Finally, even if China does pursue significant military advancements, its rivals will not be standing still. Given its head start and cooperation with Japan and other regional allies, the United States could maintain its current defense posture and the South China Sea would remain an "American lake" well into the 21st century. But the United States continues to modernize all branches of its military. In developing power projection capability, China would risk a U.S.-Japanese arms buildup, leaving itself relatively weaker, while diverting scarce funds from more pressing military objectives, such as securing its coastal waters.
CHINA’S WILD CARD
DESPITE ITS technological and military backwardness, China can still heighten regional instability by threatening U.S. forces, exacerbating local conflicts, and refusing to cooperate with international regimes, thus requiring the United States to commit additional resources to defend its interests.

────────────────────────────────────────

Tasks and exercises -
1 – In the text on China's military position, what phrase describes the South China Sea if the United States keeps its current defense posture?
2 – Extend the text on China's military position with the next few sentences.
The data placed after this point are separate from the text on China's military position.

Source records:
────────────────────────────────────────

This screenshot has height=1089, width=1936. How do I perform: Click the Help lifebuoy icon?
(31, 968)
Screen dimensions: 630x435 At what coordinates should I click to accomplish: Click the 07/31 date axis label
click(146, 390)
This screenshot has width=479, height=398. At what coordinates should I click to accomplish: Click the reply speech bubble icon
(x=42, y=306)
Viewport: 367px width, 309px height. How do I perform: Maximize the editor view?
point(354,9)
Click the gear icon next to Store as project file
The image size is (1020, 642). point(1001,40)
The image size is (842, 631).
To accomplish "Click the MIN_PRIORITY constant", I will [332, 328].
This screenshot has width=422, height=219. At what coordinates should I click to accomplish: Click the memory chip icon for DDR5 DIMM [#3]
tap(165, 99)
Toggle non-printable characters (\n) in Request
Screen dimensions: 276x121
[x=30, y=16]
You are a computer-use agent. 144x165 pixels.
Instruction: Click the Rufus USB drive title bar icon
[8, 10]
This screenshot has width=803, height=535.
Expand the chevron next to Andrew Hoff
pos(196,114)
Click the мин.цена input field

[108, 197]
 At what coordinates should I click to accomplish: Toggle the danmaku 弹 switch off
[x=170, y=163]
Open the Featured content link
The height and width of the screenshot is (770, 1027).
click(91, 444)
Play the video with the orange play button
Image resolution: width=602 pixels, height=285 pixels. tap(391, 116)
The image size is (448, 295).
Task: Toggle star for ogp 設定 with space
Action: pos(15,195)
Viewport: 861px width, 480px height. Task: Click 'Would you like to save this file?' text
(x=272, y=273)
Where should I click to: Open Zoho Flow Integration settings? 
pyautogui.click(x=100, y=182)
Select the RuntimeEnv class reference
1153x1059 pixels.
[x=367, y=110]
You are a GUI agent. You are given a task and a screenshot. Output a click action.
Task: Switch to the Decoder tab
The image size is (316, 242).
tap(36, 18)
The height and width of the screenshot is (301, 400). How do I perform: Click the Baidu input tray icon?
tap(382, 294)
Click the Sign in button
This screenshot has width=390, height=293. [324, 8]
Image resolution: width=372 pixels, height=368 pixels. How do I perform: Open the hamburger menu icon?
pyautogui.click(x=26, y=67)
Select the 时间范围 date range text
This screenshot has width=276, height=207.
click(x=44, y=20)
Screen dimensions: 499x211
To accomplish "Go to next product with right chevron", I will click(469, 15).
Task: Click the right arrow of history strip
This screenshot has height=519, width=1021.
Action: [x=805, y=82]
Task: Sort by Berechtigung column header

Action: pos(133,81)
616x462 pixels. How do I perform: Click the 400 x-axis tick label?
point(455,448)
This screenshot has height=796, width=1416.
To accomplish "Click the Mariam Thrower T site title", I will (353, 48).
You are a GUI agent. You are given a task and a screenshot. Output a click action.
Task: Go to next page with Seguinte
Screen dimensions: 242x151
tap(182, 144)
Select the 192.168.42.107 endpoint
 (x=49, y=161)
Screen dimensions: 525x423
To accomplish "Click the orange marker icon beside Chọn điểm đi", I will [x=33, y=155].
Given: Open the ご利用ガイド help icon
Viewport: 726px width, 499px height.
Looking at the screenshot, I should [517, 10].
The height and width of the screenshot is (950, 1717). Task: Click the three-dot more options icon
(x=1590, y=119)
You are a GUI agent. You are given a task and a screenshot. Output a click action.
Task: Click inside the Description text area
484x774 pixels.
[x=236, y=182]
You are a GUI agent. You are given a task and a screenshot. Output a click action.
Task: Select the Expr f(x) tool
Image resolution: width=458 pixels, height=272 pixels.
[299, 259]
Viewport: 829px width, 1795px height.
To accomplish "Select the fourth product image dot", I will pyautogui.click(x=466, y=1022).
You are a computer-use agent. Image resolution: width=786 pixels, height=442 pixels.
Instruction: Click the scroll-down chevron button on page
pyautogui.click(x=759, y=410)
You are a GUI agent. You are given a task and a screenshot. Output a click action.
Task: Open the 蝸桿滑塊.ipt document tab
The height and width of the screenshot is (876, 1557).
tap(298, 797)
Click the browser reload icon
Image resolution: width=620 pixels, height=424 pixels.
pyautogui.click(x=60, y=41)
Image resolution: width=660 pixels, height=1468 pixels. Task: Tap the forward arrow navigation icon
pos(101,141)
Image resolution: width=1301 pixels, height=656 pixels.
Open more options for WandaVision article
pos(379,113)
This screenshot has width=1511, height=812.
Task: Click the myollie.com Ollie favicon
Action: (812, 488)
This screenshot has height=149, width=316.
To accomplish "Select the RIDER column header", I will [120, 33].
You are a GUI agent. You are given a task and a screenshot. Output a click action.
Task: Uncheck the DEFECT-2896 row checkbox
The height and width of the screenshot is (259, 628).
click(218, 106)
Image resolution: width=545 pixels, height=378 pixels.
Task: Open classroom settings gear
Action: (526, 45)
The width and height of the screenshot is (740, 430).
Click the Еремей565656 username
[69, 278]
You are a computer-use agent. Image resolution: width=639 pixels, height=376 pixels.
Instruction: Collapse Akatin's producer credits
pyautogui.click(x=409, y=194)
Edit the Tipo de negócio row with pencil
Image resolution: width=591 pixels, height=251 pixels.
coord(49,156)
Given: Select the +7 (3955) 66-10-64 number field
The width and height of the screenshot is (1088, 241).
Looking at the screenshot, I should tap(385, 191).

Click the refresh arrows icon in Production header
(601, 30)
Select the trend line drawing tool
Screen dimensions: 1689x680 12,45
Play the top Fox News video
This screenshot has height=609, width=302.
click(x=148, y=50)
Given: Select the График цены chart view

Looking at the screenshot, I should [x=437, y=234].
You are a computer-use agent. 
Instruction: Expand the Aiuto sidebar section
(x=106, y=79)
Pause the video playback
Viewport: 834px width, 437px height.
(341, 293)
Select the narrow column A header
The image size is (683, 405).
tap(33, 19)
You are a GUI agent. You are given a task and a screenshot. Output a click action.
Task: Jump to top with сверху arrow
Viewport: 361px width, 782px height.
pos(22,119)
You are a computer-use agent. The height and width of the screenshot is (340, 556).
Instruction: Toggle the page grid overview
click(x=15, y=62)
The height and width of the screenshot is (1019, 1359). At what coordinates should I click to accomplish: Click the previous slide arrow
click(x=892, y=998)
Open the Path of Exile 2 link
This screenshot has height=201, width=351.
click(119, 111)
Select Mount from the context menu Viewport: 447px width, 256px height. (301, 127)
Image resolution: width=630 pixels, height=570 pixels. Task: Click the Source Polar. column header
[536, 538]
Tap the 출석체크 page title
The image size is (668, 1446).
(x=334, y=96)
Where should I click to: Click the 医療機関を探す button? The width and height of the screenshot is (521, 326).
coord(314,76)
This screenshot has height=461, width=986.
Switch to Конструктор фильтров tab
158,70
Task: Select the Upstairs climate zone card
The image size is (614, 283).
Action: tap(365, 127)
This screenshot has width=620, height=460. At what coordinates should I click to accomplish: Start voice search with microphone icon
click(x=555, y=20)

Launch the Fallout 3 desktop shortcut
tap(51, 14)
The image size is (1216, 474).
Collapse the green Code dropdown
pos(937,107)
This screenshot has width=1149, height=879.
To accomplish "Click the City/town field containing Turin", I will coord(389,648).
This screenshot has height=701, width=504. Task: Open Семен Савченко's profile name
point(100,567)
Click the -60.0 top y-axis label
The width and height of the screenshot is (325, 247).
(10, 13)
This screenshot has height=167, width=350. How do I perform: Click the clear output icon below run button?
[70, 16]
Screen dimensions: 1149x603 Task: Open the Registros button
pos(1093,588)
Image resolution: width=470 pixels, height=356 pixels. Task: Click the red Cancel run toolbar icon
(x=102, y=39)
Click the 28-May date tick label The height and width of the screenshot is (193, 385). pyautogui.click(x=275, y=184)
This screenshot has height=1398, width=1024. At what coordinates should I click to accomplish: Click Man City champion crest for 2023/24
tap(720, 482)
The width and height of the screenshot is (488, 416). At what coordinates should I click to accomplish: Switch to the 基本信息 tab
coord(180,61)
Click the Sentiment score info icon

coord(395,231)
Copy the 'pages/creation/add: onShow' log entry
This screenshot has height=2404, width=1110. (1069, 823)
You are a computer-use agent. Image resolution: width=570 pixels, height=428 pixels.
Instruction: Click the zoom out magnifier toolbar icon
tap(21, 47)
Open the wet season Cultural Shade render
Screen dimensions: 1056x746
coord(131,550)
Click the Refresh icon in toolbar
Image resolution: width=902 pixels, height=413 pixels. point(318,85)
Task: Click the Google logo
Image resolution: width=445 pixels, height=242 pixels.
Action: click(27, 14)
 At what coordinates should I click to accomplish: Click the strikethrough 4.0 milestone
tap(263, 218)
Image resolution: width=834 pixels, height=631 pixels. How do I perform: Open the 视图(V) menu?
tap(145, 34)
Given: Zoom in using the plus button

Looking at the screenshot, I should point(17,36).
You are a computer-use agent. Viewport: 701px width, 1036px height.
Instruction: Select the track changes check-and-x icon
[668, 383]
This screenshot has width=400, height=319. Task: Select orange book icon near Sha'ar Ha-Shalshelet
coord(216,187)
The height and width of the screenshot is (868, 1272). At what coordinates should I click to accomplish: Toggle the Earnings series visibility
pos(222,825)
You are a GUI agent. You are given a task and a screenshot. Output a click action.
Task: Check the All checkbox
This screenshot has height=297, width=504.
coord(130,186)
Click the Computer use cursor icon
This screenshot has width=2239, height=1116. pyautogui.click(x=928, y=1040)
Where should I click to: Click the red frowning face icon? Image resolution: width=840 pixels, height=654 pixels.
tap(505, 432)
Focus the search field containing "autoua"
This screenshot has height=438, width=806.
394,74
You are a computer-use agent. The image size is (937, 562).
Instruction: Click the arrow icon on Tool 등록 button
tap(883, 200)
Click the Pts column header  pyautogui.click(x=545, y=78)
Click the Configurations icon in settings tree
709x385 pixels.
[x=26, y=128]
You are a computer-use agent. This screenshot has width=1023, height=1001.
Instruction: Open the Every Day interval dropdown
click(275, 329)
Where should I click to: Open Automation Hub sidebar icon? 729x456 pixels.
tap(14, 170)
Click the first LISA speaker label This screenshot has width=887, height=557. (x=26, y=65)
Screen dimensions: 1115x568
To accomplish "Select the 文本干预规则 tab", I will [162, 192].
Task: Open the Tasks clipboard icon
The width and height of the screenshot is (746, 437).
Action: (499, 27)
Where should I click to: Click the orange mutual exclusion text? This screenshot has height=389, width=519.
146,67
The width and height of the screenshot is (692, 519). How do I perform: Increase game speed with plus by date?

────────────────────────────────────────

Answers for the tasks -
1 – An "American lake."

2 –
China is dissatisfied with many aspects of East Asian politics, Taiwan’s independence foremost among them. Reunification with Taiwan is a nationalist objective that reflects Beijing’s intent to restore China’s dynastic borders and conclude the civil war between the Chinese Communist Party and the Chinese Nationalist Party. Taiwan is thus a sensitive issue in succession politics. China’s interests in Taiwan also reflect its objective of establishing secure borders. Located less than 100 miles off the Chinese coast, Taiwan truly can serve as an "unsinkable aircraft carrier." As in the 1950s, it can be employed by an adversary to undermine Chinese security. In this respect, its geopolitical significance is similar to Cuba’s importance to the United States. Thus, Chinese leaders actively challenge Taiwan’s flexible diplomacy and any indication that it can secure international support for a formal declaration of independence. They are intent on minimizing Taipei’s foreign policy independence and ultimately establishing mainland control over Taiwan. As Chinese military maneuvers in March 1996 revealed, they are prepared to worsen regional tensions to promote this objective.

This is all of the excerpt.